When COVID-19 hit, things slowed down a bit, as healthcare reprioritized around the pandemic, but George is ramping back up. She recently met with colleagues in Guadalupe to help produce webinars for healthcare professionals to bring information about the latest treatments and therapies— including the promise of gene therapy—to the table. And, of course, they never stopped their newborn screening program to help families. “If you are aware of what challenges you face early on,” says George, “you’re better equipped.”
“We’re trying to bring the treatment protocol into the 21st century. We’re trying to bring it up to date, so our clients, our patients, don’t have to suffer,” says George. “They can take a proactive approach and reduce mortality rates.”
The next hurdle for the Foundation will be tackling mental health issues around sickle cell disease. “We’re seeing better treatments are available, and people can live longer,” says George. But too often, they have been told their time is limited. “So now we are facing issues where those with the disease are having mental health issues because they never aspired to do anything,” says George. “They never went to finish high school. They never went to college. They didn’t go after that job. They didn’t get married to that person.”

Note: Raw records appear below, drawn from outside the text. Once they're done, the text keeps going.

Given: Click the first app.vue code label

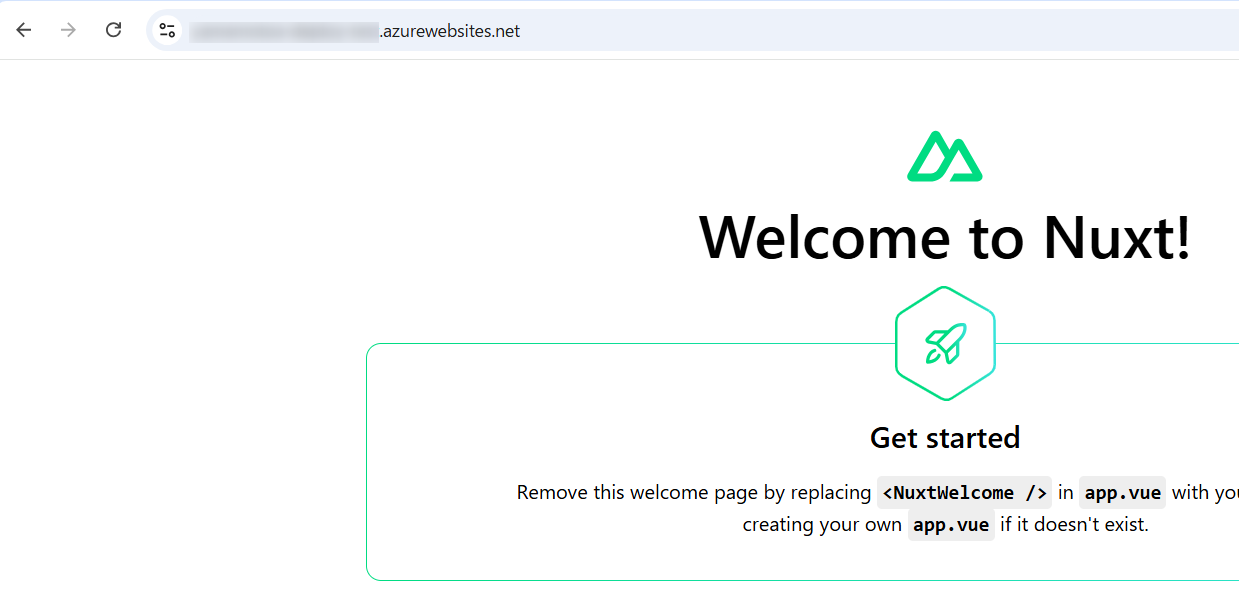Looking at the screenshot, I should click(x=1122, y=492).
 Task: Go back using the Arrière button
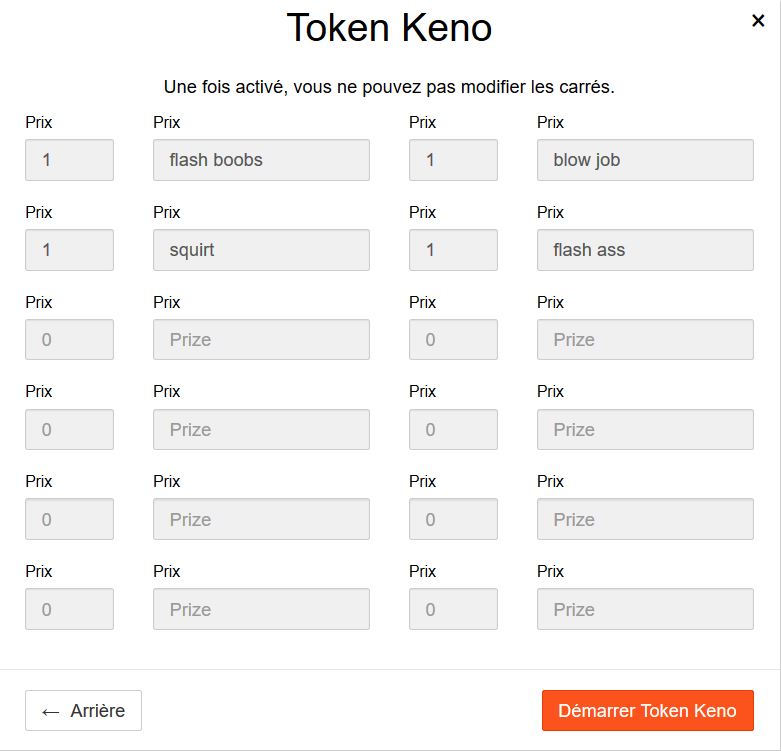pyautogui.click(x=83, y=711)
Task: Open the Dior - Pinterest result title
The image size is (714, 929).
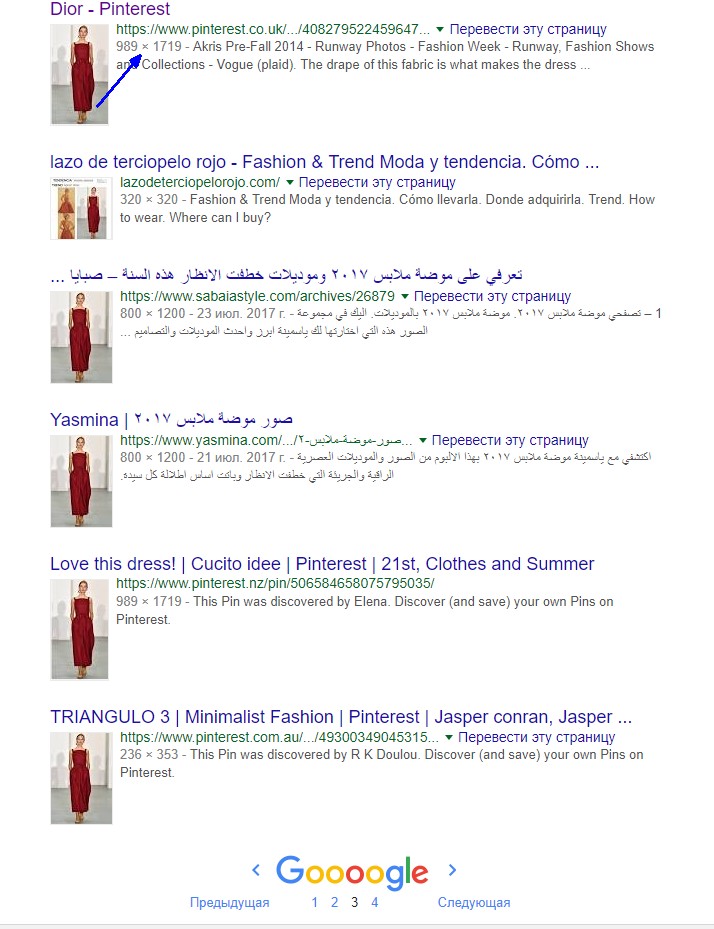Action: click(x=110, y=9)
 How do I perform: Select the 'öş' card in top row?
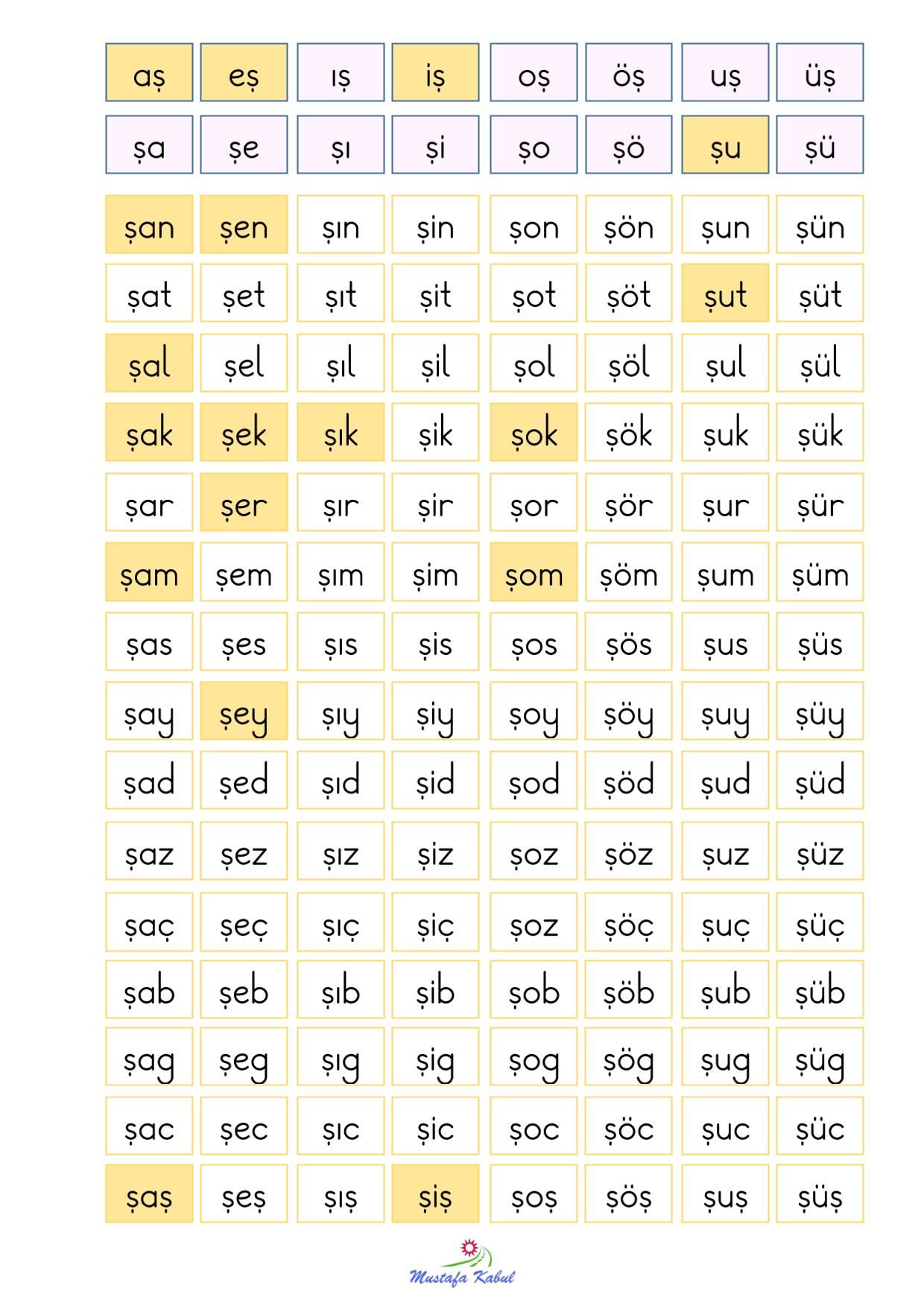pos(628,72)
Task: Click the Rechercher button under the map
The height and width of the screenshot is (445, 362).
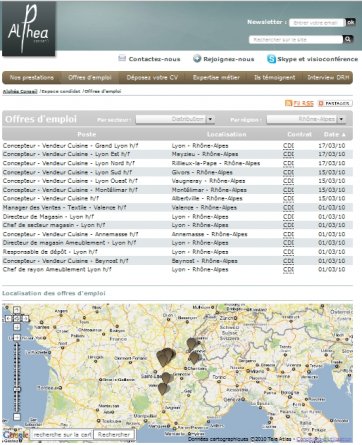Action: click(x=114, y=435)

What started with George has grown to include two staff nurses, two affiliated doctors, a board of six, and an internship program that has ushered 50 interns through the Foundation since 2018. Every year, George estimates, 3,000 people across the country are more knowledgeable about sickle cell disease than the year before.
“We’re trying to bring the treatment protocol into the 21st century. We’re trying to bring it up to date, so our clients, our patients, don’t have to suffer.”
Today, George is recovering from total hip replacement at the age of 34. “What happens with sickle cell is that clots can form and cut off blood flow to specific areas of the body,” she says. “There’s a really, really tiny vessel, a tiny blood flow system right there around the pelvis area, and it feeds into the femur. Once that area is cut off from receiving nutrients from the blood, your bone starts to degenerate.” Vascular necrosis of the femoral head is the technical term. Foundation staff, interns, and friends think George’s surgery and recovery would make for some great educational material for their audience. They’ve even suggested she document it through video. As much as George has been open about her experience with sickle cell, she’s drawing the line here. She’s fought through a lot of pain in her recovery. And while she’s willing to talk about the experience with anyone who asks, she plans to keep the day-to-day struggle private. “Physical therapy is the most painful thing I’ve ever done in my life. I never, ever imagined that I would have to learn to walk again at 34,” says George. She even put her 35th birthday celebrations on hold. “I want to celebrate 35, but I don’t want to be on crutches.”
George’s current journey is one of strength and perseverance. But it’s also a reminder that she lives with a disease that needs constant vigilance. When she recovers from her surgery, she will walk into those 35th birthday celebrations. She’ll take a minute to enjoy the fact that she has lived long past what doctors expected of her. And then she will continue the work that will allow others to do the same.